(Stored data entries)
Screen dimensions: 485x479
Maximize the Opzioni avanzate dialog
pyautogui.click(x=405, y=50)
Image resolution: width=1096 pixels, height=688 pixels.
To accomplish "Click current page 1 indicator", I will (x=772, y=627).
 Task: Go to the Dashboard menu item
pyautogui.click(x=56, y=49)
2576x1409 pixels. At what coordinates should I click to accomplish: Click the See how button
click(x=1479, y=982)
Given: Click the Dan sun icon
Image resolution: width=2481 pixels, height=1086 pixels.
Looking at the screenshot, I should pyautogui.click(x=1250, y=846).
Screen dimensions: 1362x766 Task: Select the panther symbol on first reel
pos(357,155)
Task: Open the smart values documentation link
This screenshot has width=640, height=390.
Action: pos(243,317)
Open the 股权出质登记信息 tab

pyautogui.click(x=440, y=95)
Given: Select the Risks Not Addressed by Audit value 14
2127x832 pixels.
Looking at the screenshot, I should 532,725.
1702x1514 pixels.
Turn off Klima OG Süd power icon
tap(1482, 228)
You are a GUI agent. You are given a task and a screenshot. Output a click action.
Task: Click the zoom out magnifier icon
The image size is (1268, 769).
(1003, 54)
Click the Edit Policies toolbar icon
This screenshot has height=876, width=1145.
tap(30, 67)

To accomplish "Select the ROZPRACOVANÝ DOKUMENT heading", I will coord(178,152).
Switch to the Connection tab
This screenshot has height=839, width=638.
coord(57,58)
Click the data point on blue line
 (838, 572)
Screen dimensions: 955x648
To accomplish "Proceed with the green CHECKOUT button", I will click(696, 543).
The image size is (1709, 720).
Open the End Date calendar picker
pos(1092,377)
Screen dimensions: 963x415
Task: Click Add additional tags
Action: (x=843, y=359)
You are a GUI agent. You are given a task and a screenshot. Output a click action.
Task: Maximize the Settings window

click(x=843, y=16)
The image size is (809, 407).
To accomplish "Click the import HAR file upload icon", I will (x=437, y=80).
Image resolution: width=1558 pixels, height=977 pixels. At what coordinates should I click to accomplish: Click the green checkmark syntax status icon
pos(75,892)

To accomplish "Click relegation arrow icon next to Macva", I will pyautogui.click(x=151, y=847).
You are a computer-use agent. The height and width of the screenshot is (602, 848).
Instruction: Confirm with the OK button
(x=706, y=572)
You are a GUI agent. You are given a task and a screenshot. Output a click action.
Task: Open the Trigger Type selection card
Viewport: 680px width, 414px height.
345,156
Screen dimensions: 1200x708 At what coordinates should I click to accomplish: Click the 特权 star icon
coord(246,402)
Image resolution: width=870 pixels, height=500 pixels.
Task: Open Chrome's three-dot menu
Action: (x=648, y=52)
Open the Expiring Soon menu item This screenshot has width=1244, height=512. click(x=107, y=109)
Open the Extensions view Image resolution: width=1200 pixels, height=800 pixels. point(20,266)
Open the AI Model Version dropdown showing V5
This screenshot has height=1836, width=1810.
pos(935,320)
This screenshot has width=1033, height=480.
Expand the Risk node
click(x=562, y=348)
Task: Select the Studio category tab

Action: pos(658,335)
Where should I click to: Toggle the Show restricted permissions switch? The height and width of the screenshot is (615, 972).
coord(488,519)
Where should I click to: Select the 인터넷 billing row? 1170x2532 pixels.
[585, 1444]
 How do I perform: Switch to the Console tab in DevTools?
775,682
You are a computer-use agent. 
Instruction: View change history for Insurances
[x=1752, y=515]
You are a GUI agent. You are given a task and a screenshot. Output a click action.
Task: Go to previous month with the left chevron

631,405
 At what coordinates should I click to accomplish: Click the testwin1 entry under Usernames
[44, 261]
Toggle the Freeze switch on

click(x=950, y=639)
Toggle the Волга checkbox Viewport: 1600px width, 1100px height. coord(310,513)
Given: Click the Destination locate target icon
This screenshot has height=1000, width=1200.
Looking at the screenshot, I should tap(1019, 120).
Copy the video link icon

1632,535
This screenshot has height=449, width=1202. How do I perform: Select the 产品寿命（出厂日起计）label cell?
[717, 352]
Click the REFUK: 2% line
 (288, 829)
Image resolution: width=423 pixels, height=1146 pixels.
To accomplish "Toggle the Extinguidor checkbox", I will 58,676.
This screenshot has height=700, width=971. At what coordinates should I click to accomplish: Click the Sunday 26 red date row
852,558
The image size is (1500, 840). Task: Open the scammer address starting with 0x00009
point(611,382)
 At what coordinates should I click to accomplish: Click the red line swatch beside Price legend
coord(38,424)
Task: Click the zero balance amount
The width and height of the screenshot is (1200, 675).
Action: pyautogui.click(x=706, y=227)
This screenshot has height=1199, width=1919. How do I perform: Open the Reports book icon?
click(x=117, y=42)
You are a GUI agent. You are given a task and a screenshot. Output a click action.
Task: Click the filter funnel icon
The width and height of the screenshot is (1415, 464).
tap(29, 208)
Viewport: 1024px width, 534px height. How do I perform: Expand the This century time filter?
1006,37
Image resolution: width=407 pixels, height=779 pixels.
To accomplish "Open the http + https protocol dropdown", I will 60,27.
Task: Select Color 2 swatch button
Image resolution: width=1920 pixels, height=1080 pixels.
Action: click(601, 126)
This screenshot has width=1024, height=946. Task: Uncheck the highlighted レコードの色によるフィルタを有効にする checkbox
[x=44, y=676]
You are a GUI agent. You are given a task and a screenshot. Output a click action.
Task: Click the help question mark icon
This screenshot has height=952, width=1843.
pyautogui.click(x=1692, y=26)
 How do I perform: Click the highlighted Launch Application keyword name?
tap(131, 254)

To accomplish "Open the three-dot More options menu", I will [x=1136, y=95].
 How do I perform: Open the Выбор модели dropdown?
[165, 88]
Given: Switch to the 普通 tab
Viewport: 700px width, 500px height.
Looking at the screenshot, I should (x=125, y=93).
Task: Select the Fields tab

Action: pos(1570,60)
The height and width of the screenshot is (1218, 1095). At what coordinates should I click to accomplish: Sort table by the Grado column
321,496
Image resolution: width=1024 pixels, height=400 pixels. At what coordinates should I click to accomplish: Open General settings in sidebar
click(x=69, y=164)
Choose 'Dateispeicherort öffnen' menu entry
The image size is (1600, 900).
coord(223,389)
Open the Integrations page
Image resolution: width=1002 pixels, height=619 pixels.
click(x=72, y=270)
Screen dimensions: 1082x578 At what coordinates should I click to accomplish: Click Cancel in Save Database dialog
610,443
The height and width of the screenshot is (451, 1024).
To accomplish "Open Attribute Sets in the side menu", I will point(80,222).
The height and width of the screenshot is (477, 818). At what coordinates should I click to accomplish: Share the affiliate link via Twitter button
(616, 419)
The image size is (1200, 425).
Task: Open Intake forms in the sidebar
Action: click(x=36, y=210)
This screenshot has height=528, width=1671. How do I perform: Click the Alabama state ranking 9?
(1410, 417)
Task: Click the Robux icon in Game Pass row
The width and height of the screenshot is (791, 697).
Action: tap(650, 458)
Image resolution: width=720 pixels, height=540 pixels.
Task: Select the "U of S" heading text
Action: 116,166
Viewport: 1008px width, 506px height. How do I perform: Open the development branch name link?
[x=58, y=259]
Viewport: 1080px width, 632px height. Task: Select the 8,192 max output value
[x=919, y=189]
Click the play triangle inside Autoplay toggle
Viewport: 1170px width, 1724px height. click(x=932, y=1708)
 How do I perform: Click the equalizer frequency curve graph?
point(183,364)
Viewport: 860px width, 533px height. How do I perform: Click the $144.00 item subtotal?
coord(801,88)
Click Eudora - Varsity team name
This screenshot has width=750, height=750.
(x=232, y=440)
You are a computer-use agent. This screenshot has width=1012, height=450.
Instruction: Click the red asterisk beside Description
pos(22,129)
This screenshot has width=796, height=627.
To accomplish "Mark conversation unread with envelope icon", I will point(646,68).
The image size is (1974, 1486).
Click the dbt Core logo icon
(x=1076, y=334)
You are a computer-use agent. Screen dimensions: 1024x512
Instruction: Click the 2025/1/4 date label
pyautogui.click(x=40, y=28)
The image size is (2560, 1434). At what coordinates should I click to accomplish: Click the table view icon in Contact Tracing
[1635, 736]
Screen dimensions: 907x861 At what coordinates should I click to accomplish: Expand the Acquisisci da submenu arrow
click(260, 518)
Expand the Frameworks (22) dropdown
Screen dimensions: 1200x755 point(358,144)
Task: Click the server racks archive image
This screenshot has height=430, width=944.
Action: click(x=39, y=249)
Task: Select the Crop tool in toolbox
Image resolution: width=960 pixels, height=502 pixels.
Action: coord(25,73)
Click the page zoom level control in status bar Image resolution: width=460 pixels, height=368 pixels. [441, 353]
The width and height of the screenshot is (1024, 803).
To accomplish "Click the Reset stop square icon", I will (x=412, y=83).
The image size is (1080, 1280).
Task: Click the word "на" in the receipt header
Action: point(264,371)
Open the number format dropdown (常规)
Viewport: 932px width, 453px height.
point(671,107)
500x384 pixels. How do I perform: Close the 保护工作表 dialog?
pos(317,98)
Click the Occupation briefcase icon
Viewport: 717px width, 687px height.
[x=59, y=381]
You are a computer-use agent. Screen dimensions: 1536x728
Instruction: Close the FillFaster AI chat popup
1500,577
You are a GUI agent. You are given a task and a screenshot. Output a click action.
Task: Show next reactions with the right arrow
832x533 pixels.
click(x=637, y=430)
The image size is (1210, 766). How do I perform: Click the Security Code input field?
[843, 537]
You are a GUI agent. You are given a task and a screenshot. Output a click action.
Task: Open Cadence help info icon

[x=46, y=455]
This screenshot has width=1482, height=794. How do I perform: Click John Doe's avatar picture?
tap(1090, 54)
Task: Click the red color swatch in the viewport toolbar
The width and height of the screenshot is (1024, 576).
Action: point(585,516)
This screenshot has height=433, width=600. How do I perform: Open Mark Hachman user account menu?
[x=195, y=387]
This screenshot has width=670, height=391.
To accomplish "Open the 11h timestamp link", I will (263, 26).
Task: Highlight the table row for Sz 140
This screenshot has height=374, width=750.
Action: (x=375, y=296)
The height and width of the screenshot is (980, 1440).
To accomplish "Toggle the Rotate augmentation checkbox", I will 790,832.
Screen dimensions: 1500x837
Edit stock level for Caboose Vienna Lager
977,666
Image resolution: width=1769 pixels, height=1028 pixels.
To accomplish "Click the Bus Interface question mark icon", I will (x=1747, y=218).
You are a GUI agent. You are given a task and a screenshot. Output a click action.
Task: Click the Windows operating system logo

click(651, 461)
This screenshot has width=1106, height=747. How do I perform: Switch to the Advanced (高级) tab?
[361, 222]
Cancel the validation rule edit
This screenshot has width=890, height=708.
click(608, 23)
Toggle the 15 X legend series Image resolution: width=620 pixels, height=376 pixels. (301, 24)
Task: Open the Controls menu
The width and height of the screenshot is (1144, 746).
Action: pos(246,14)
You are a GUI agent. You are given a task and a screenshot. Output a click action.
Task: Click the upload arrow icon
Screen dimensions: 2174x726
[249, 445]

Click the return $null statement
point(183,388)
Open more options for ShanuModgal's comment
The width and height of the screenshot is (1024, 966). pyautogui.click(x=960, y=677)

**Problem to work on**: Leave out every line above except those from the line with "Viewport: 1024px width, 534px" up to and including the line with "Task: Select Color 2 swatch button", and copy those exactly.

**Output**:
Viewport: 1024px width, 534px height. How do I perform: Expand the This century time filter?
1006,37
Image resolution: width=407 pixels, height=779 pixels.
To accomplish "Open the http + https protocol dropdown", I will 60,27.
Task: Select Color 2 swatch button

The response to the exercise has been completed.